* **What needs to be done**
Scanning the listing below, tally every line where the string "click" shows up, then state the count alone.

* **Given data**
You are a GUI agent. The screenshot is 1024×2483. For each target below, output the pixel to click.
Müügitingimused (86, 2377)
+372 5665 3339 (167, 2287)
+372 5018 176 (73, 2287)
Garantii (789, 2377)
--
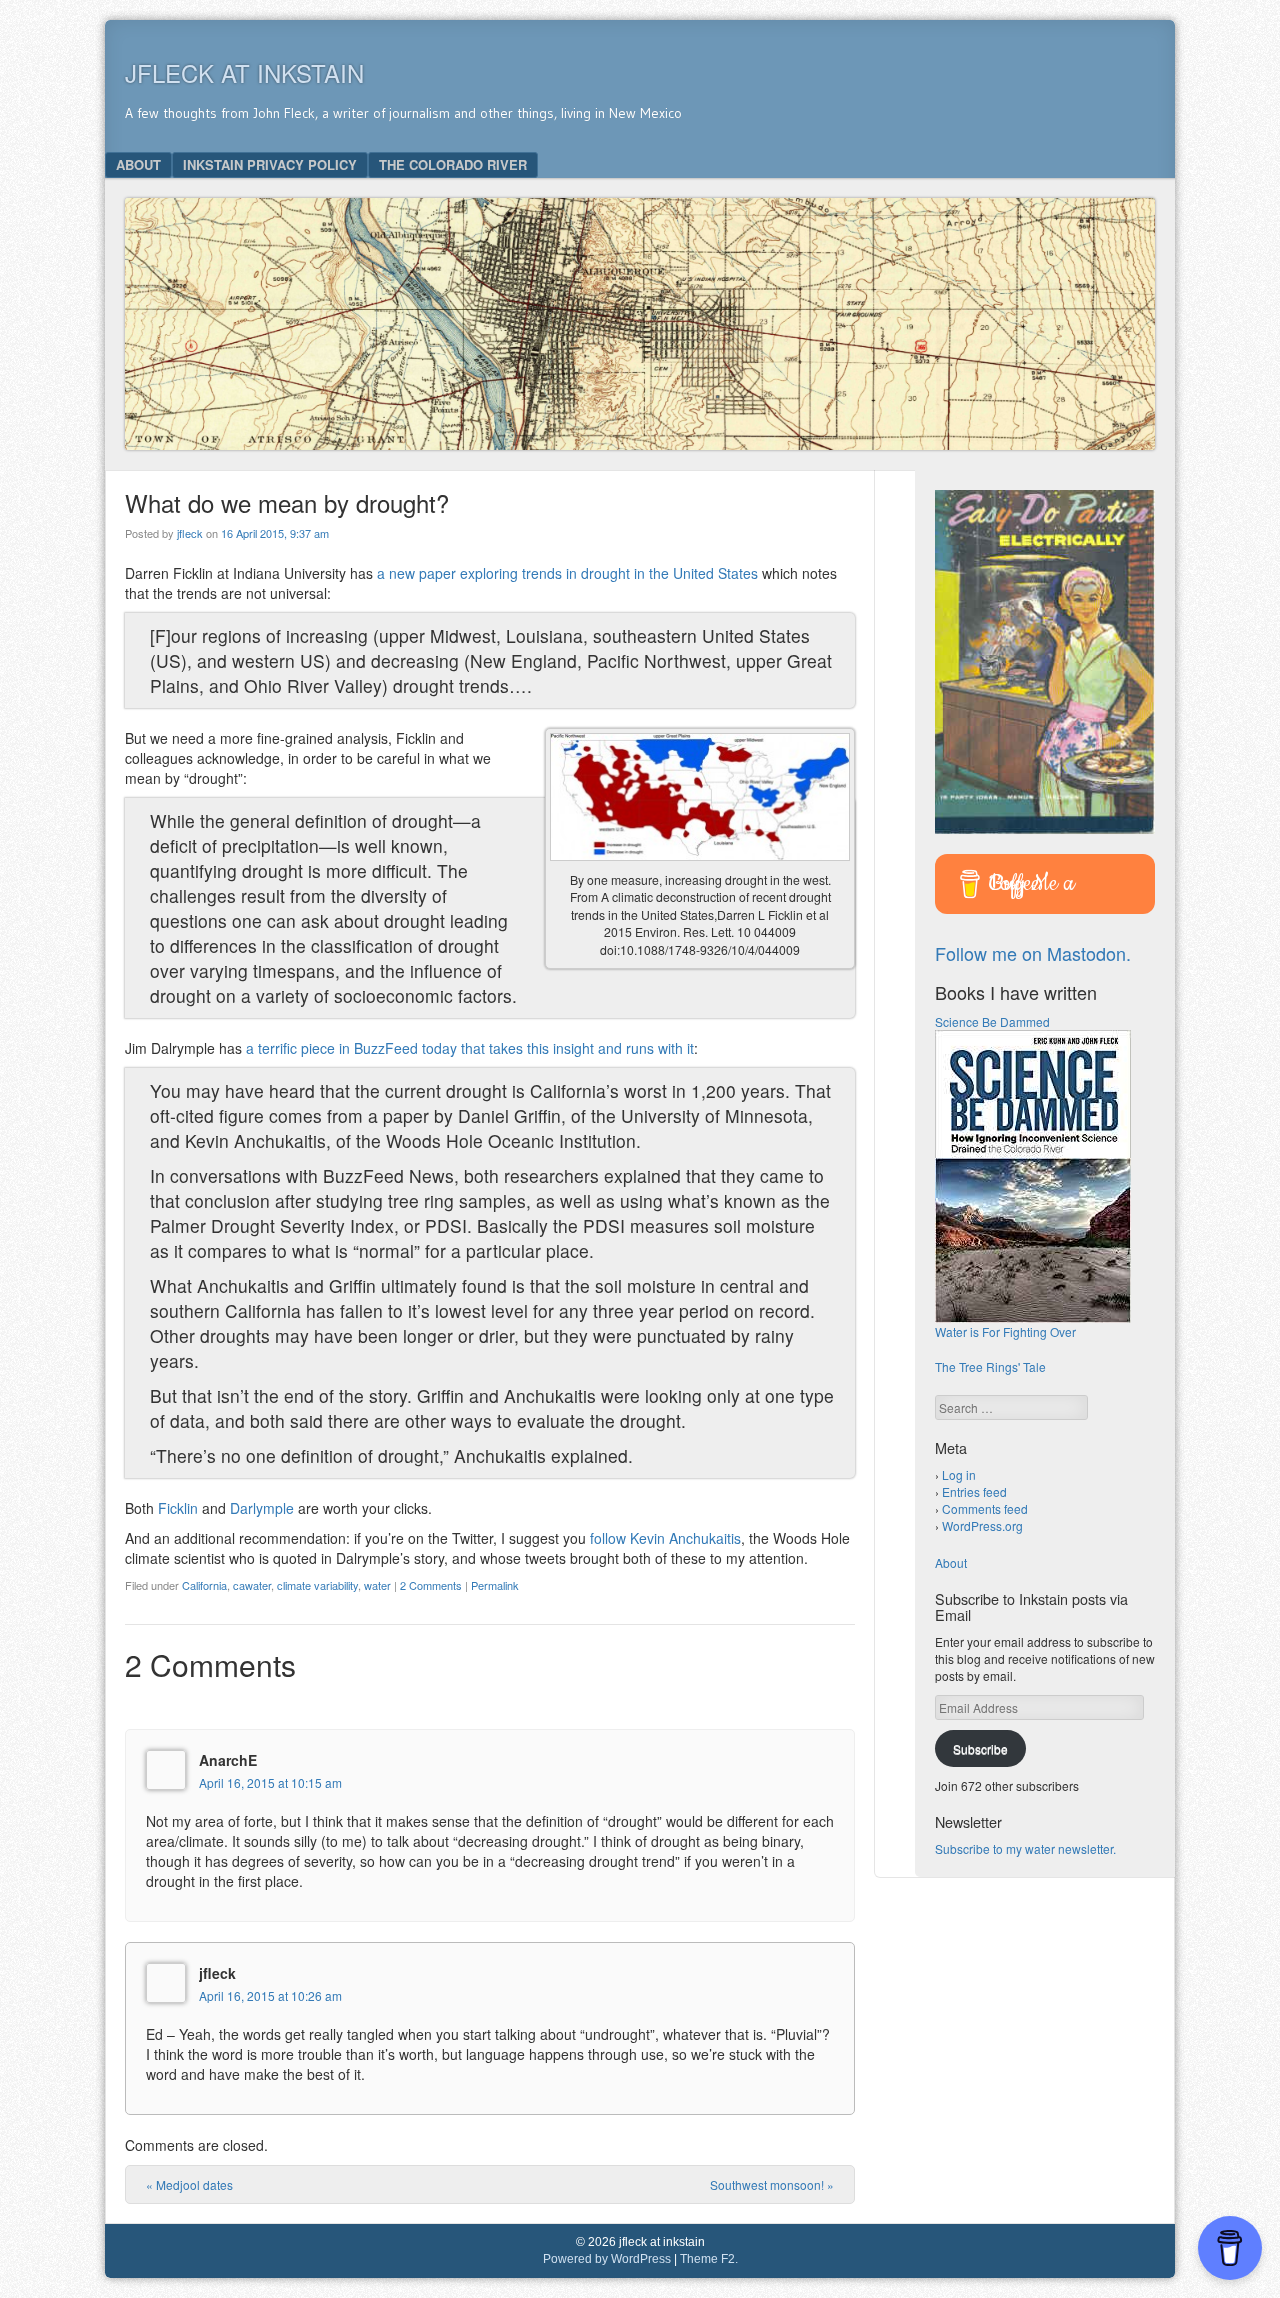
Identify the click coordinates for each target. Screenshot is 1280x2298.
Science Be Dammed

* **Exercise result**
2